• What to produce: Repeat the listing below in full, keeping each word as given.

======== Source data ========

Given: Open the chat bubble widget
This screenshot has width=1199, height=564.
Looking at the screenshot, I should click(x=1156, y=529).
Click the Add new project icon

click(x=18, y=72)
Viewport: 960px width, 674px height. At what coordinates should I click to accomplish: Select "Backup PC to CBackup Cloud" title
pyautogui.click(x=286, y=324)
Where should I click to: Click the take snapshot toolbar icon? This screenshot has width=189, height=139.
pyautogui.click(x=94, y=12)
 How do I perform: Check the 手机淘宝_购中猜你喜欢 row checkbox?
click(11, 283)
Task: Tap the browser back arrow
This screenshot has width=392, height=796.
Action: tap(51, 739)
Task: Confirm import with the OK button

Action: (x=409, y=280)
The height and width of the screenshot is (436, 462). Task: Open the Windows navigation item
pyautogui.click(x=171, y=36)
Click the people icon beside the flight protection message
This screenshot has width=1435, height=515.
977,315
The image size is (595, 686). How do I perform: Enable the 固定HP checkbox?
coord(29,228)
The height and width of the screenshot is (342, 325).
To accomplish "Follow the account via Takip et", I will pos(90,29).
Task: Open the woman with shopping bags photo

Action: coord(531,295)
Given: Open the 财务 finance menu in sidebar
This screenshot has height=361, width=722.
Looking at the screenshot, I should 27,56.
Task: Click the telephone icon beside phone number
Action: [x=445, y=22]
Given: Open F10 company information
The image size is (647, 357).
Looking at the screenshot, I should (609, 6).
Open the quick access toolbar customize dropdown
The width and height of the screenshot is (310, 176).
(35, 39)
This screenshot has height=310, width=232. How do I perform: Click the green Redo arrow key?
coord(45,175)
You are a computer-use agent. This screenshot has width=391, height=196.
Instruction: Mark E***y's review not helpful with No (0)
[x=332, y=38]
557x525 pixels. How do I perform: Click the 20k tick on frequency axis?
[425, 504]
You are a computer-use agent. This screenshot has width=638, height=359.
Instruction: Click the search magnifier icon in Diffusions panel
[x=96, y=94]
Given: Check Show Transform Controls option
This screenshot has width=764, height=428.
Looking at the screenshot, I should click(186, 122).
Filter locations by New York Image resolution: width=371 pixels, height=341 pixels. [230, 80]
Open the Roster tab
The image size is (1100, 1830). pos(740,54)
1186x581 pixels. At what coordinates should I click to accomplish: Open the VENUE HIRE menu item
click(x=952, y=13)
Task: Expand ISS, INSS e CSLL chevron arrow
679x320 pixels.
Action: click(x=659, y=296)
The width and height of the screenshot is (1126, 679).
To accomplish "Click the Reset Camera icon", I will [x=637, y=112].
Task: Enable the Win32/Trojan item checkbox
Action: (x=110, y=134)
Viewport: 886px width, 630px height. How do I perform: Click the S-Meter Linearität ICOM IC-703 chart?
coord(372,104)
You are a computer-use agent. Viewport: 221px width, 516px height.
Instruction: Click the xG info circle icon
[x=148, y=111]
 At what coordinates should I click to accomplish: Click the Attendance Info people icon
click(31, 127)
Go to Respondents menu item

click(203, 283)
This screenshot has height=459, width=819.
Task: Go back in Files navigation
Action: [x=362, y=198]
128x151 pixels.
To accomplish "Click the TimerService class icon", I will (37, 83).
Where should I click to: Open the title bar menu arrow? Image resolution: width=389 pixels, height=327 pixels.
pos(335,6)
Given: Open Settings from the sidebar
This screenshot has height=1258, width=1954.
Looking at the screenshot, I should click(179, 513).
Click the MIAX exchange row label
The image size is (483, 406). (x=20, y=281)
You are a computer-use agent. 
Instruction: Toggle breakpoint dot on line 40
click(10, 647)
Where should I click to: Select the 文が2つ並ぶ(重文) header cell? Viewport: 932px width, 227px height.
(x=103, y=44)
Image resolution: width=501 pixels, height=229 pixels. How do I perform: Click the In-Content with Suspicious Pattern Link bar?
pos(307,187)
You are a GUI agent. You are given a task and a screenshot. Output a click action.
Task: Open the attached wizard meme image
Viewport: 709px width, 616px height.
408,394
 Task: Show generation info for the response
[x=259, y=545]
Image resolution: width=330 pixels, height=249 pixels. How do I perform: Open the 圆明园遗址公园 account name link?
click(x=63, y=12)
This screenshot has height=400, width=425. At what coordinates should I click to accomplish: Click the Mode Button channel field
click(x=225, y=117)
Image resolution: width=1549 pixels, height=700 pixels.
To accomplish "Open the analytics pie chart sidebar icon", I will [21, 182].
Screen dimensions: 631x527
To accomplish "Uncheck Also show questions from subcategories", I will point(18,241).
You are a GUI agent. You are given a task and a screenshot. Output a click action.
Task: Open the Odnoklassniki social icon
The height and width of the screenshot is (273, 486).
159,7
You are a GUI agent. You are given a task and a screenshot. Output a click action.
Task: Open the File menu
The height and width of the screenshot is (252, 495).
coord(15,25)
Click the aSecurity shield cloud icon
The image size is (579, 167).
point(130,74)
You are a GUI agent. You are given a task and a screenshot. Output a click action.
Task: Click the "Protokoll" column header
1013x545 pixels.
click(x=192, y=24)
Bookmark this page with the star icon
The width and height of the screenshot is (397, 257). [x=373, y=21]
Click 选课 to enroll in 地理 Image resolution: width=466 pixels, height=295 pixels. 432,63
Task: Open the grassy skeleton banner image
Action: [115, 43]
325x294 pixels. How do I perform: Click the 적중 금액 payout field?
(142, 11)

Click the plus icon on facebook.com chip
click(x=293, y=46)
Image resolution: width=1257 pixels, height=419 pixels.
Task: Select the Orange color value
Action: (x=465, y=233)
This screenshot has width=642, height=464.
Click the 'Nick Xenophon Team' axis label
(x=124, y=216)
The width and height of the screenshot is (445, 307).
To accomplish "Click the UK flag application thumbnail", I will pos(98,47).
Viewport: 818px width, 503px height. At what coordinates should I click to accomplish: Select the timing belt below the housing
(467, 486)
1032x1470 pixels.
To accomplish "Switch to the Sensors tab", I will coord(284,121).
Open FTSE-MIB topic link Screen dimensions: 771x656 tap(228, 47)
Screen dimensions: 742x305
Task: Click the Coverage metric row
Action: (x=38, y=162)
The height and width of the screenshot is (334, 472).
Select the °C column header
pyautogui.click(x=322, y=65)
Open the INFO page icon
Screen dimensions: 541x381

========

• Worked solution:
Given: Open the chat bubble widget
This screenshot has width=1199, height=564.
Looking at the screenshot, I should click(x=1156, y=529).
Click the Add new project icon

click(x=18, y=72)
Viewport: 960px width, 674px height. At what coordinates should I click to accomplish: Select "Backup PC to CBackup Cloud" title
pyautogui.click(x=286, y=324)
Where should I click to: Click the take snapshot toolbar icon? This screenshot has width=189, height=139.
pyautogui.click(x=94, y=12)
 How do I perform: Check the 手机淘宝_购中猜你喜欢 row checkbox?
click(11, 283)
Task: Tap the browser back arrow
This screenshot has width=392, height=796.
Action: tap(51, 739)
Task: Confirm import with the OK button

Action: (x=409, y=280)
The height and width of the screenshot is (436, 462). Task: Open the Windows navigation item
pyautogui.click(x=171, y=36)
Click the people icon beside the flight protection message
This screenshot has width=1435, height=515.
977,315
The image size is (595, 686). How do I perform: Enable the 固定HP checkbox?
coord(29,228)
The height and width of the screenshot is (342, 325).
To accomplish "Follow the account via Takip et", I will pos(90,29).
Task: Open the woman with shopping bags photo

Action: coord(531,295)
Given: Open the 财务 finance menu in sidebar
This screenshot has height=361, width=722.
Looking at the screenshot, I should 27,56.
Task: Click the telephone icon beside phone number
Action: [x=445, y=22]
Given: Open F10 company information
The image size is (647, 357).
Looking at the screenshot, I should (609, 6).
Open the quick access toolbar customize dropdown
The width and height of the screenshot is (310, 176).
(35, 39)
This screenshot has height=310, width=232. How do I perform: Click the green Redo arrow key?
coord(45,175)
You are a computer-use agent. This screenshot has width=391, height=196.
Instruction: Mark E***y's review not helpful with No (0)
[x=332, y=38]
557x525 pixels. How do I perform: Click the 20k tick on frequency axis?
[425, 504]
You are a computer-use agent. This screenshot has width=638, height=359.
Instruction: Click the search magnifier icon in Diffusions panel
[x=96, y=94]
Given: Check Show Transform Controls option
This screenshot has width=764, height=428.
Looking at the screenshot, I should click(186, 122).
Filter locations by New York Image resolution: width=371 pixels, height=341 pixels. [230, 80]
Open the Roster tab
The image size is (1100, 1830). pos(740,54)
1186x581 pixels. At what coordinates should I click to accomplish: Open the VENUE HIRE menu item
click(x=952, y=13)
Task: Expand ISS, INSS e CSLL chevron arrow
679x320 pixels.
Action: click(x=659, y=296)
The width and height of the screenshot is (1126, 679).
To accomplish "Click the Reset Camera icon", I will [x=637, y=112].
Task: Enable the Win32/Trojan item checkbox
Action: (x=110, y=134)
Viewport: 886px width, 630px height. How do I perform: Click the S-Meter Linearität ICOM IC-703 chart?
coord(372,104)
You are a computer-use agent. Viewport: 221px width, 516px height.
Instruction: Click the xG info circle icon
[x=148, y=111]
 At what coordinates should I click to accomplish: Click the Attendance Info people icon
click(31, 127)
Go to Respondents menu item

click(203, 283)
This screenshot has height=459, width=819.
Task: Go back in Files navigation
Action: [x=362, y=198]
128x151 pixels.
To accomplish "Click the TimerService class icon", I will (37, 83).
Where should I click to: Open the title bar menu arrow? Image resolution: width=389 pixels, height=327 pixels.
pos(335,6)
Given: Open Settings from the sidebar
This screenshot has height=1258, width=1954.
Looking at the screenshot, I should click(179, 513).
Click the MIAX exchange row label
The image size is (483, 406). (x=20, y=281)
You are a computer-use agent. 
Instruction: Toggle breakpoint dot on line 40
click(10, 647)
Where should I click to: Select the 文が2つ並ぶ(重文) header cell? Viewport: 932px width, 227px height.
(x=103, y=44)
Image resolution: width=501 pixels, height=229 pixels. How do I perform: Click the In-Content with Suspicious Pattern Link bar?
pos(307,187)
You are a GUI agent. You are given a task and a screenshot. Output a click action.
Task: Open the attached wizard meme image
Viewport: 709px width, 616px height.
408,394
 Task: Show generation info for the response
[x=259, y=545]
Image resolution: width=330 pixels, height=249 pixels. How do I perform: Open the 圆明园遗址公园 account name link?
click(x=63, y=12)
This screenshot has height=400, width=425. At what coordinates should I click to accomplish: Click the Mode Button channel field
click(x=225, y=117)
Image resolution: width=1549 pixels, height=700 pixels.
To accomplish "Open the analytics pie chart sidebar icon", I will [21, 182].
Screen dimensions: 631x527
To accomplish "Uncheck Also show questions from subcategories", I will point(18,241).
You are a GUI agent. You are given a task and a screenshot. Output a click action.
Task: Open the Odnoklassniki social icon
The height and width of the screenshot is (273, 486).
159,7
You are a GUI agent. You are given a task and a screenshot. Output a click action.
Task: Open the File menu
The height and width of the screenshot is (252, 495).
coord(15,25)
Click the aSecurity shield cloud icon
The image size is (579, 167).
point(130,74)
You are a GUI agent. You are given a task and a screenshot. Output a click action.
Task: Click the "Protokoll" column header
1013x545 pixels.
click(x=192, y=24)
Bookmark this page with the star icon
The width and height of the screenshot is (397, 257). [x=373, y=21]
Click 选课 to enroll in 地理 Image resolution: width=466 pixels, height=295 pixels. 432,63
Task: Open the grassy skeleton banner image
Action: [115, 43]
325x294 pixels. How do I perform: Click the 적중 금액 payout field?
(142, 11)

Click the plus icon on facebook.com chip
click(x=293, y=46)
Image resolution: width=1257 pixels, height=419 pixels.
Task: Select the Orange color value
Action: (x=465, y=233)
This screenshot has width=642, height=464.
Click the 'Nick Xenophon Team' axis label
(x=124, y=216)
The width and height of the screenshot is (445, 307).
To accomplish "Click the UK flag application thumbnail", I will pos(98,47).
Viewport: 818px width, 503px height. At what coordinates should I click to accomplish: Select the timing belt below the housing
(467, 486)
1032x1470 pixels.
To accomplish "Switch to the Sensors tab", I will coord(284,121).
Open FTSE-MIB topic link Screen dimensions: 771x656 tap(228, 47)
Screen dimensions: 742x305
Task: Click the Coverage metric row
Action: (x=38, y=162)
The height and width of the screenshot is (334, 472).
Select the °C column header
pyautogui.click(x=322, y=65)
Open the INFO page icon
Screen dimensions: 541x381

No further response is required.